Can earthworms live with red worms?

Earthworms, AKA nightcrawlers, and red worms – known to many as “red wigglers” – are two of the most common species of worms for gardeners to increase the health of garden soil and producing compost, respectively. Both offer their own unique advantages for garden health, so it is natural to want to have both of their benefits at hand. Here’s some information on reasons why, and how, to keep earthworms and red worms together.

Can earthworms and red worms live together? It is possible to house both earthworms and red worms together, however, it is not ideal. This is because the two species are adapted for different population densities, temperatures, and soil depths.

Worms are an invaluable addition to your garden or compost bin. They are a crucial element to maintaining proper aeration to your garden’s soil, which prevents the soil from becoming too compact for your plants’ root structure. They also break down elements in the soil for optimal intake by your garden plants. Different worms do this with varying efficiency, so let’s see if the earthworm and red wiggler can work together.

The Benefits of Earthworms for Gardens

The common earthworm is the chunky little garden buddy that all green thumbs know good and well. After a rainstorm or maybe a generous watering of your garden, you’ll notice these little buggers surfacing from seemingly nowhere.

The four most common types of earthworms you will most likely run into are nightcrawlers, garden worms, manure worms, and, of course, red worms, (source) which we’ll talk about in the next section. The type recognized by most gardeners as the earthworm, however, is the nightcrawler (Lumbricus terrestris).

Available data:
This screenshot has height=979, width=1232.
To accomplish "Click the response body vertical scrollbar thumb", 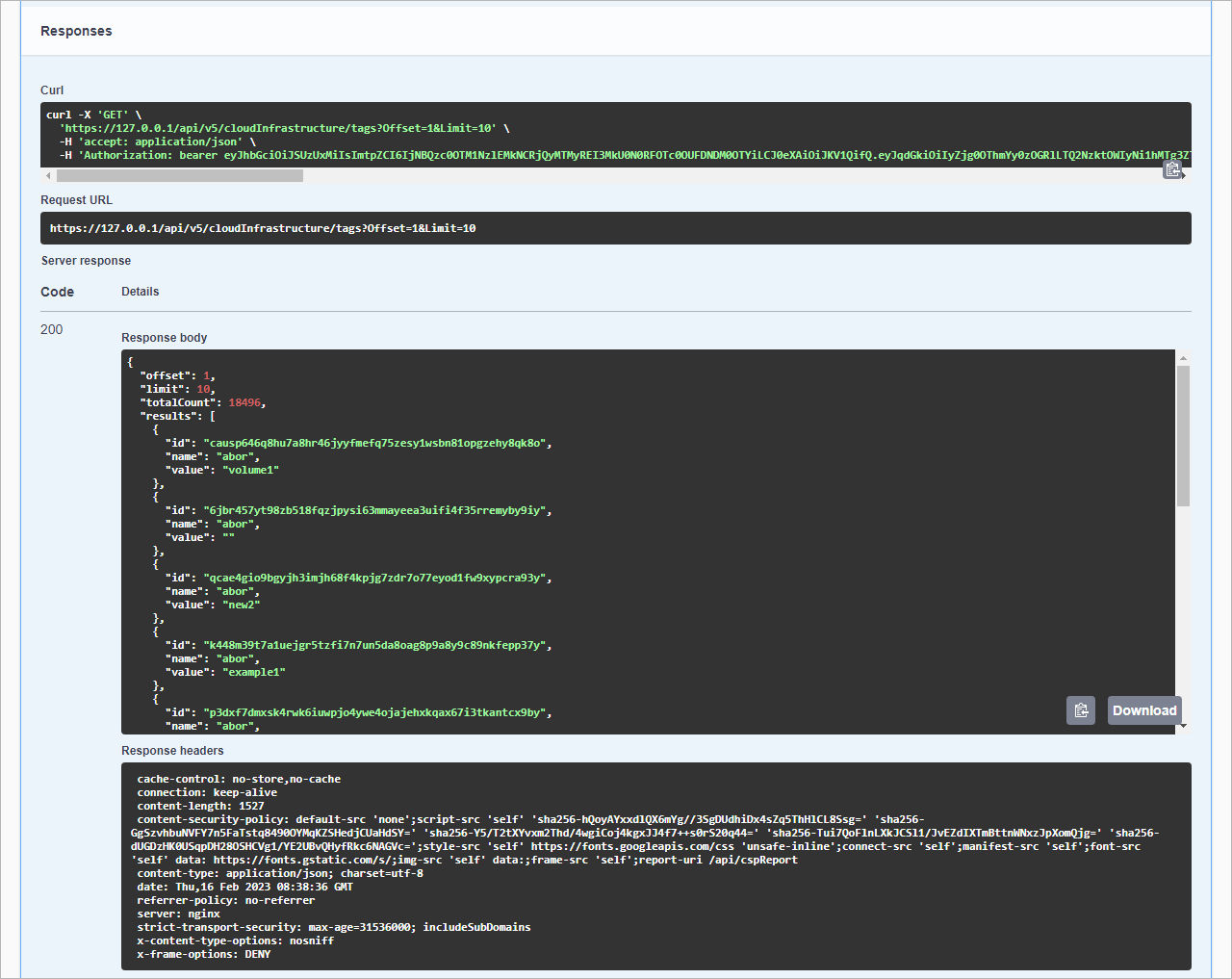I will [1183, 436].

Set exercise:
Decide whether each statement below agrees with the article on earthworms and red worms, answering yes or no and quoting the deciding words of that article. 1. Keeping earthworms and red worms together is described as ideal. 2. The two species are said to be adapted for different soil depths. 3. Most gardeners recognize the nightcrawler as the earthworm.

Written solution:
1. No: "It is possible to house both earthworms and red worms together, however, it is not ideal."
2. Yes: "the two species are adapted for different population densities, temperatures, and soil depths."
3. Yes: "The type recognized by most gardeners as the earthworm, however, is the nightcrawler (Lumbricus terrestris)."